> _TASK INSTRUCTIONS_
Rewrite every line of the items below, including the requests and screen dimensions, and multiply each coordinate in the answers by 1.7, rounding to the nearest whole number with halves rounded up. Leave all other numbers unchanged and leave the pictures out of your reply.

-- START PROVIDED INFORMATION --

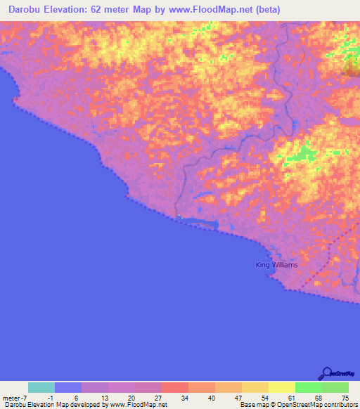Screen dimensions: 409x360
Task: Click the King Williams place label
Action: click(x=276, y=265)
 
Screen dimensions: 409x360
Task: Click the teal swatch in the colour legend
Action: click(x=41, y=387)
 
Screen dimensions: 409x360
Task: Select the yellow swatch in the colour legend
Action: click(x=282, y=387)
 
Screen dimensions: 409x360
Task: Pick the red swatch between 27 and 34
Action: click(x=175, y=387)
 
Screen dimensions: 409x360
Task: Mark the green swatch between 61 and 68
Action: click(x=309, y=387)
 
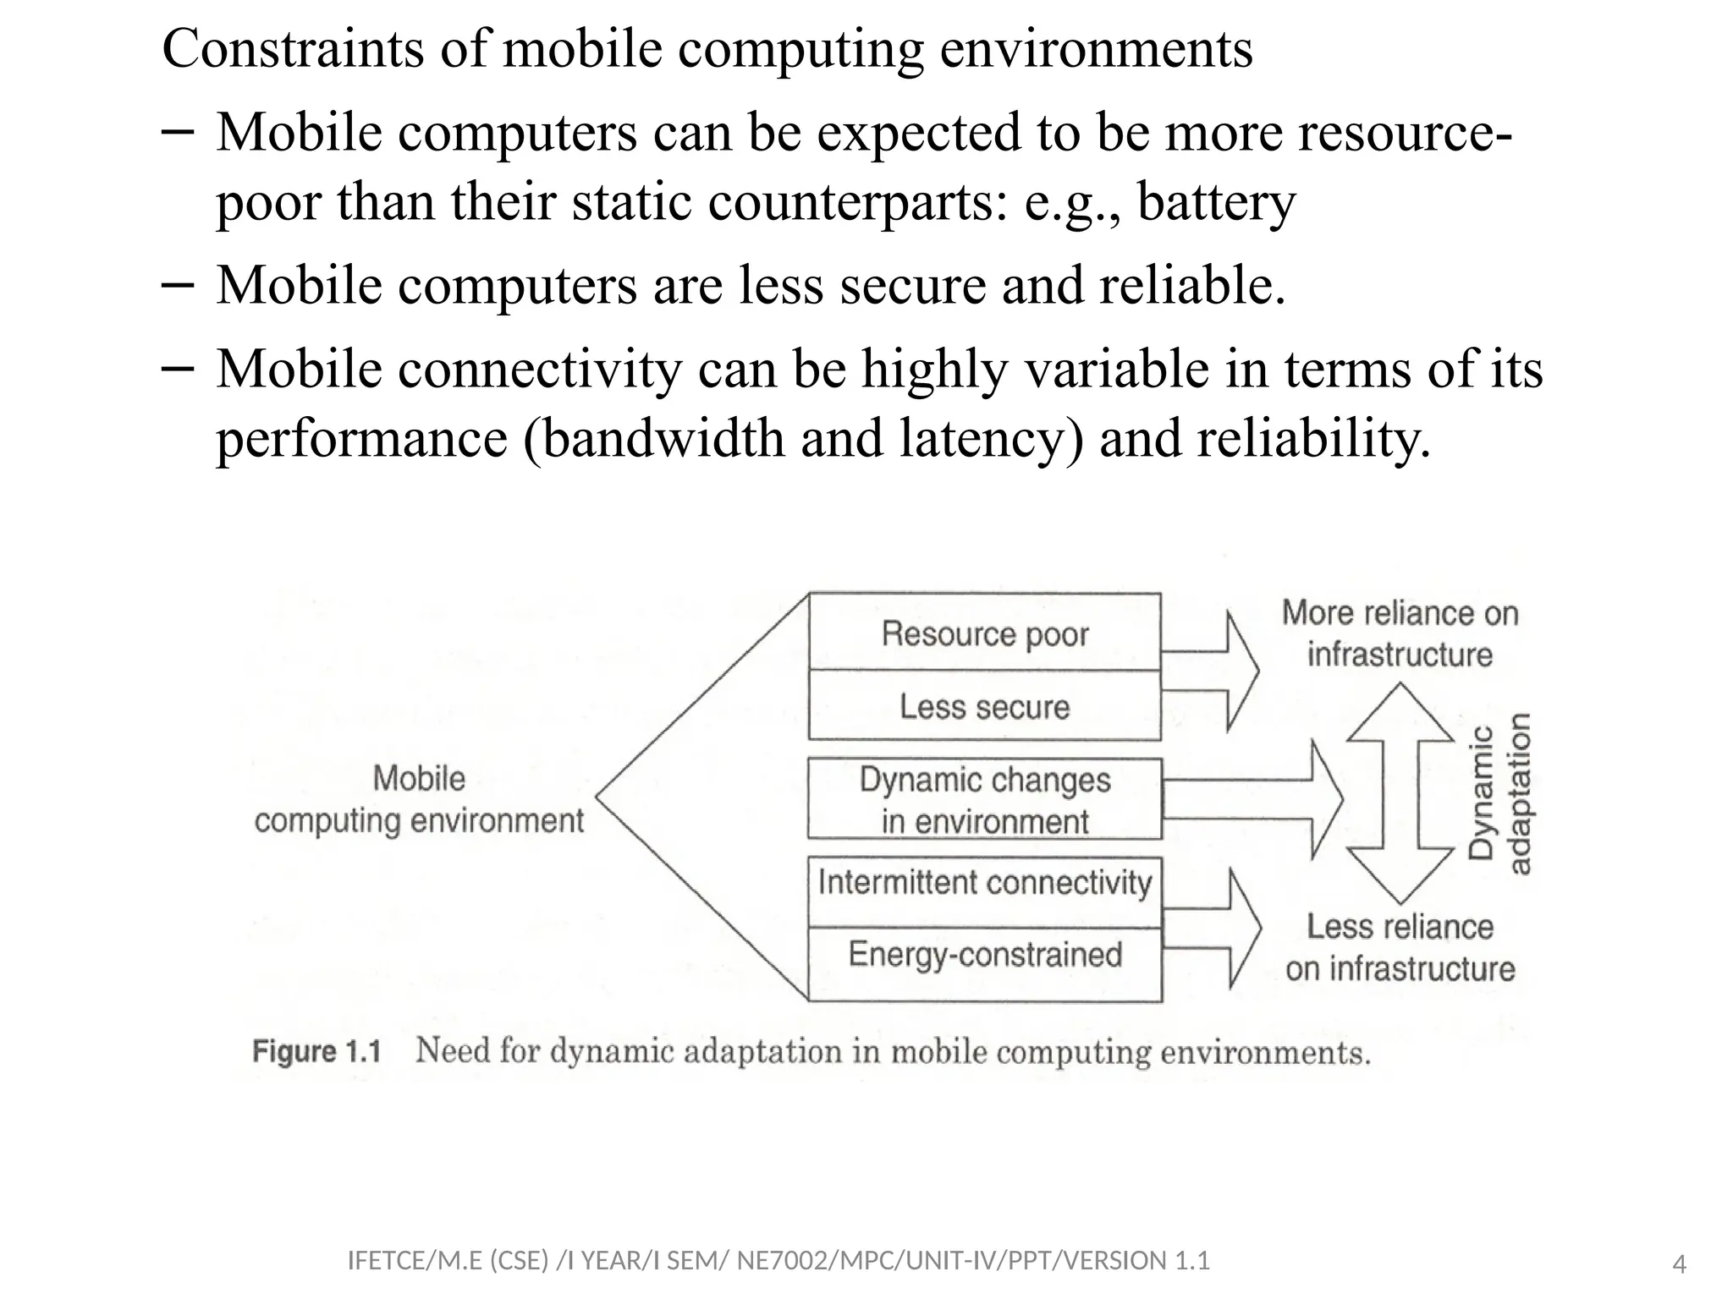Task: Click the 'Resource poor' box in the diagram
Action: [x=984, y=633]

-- END PROVIDED INFORMATION --

> _RESPONSE_
Screen dimensions: 409x360
Task: Click the King Williams place label
Action: click(x=469, y=451)
 
Screen dimensions: 409x360
Task: Click the teal swatch in the colour legend
Action: click(x=70, y=658)
 
Screen dimensions: 409x360
Task: Select the yellow swatch in the colour legend
Action: click(x=479, y=658)
 
Screen dimensions: 409x360
Task: Pick the red swatch between 27 and 34
Action: click(x=298, y=658)
 
Screen dimensions: 409x360
Task: Mark the green swatch between 61 and 68
Action: click(x=525, y=658)
 
Task: Click the 'Resource poor' box in the diagram
Action: [x=1673, y=1076]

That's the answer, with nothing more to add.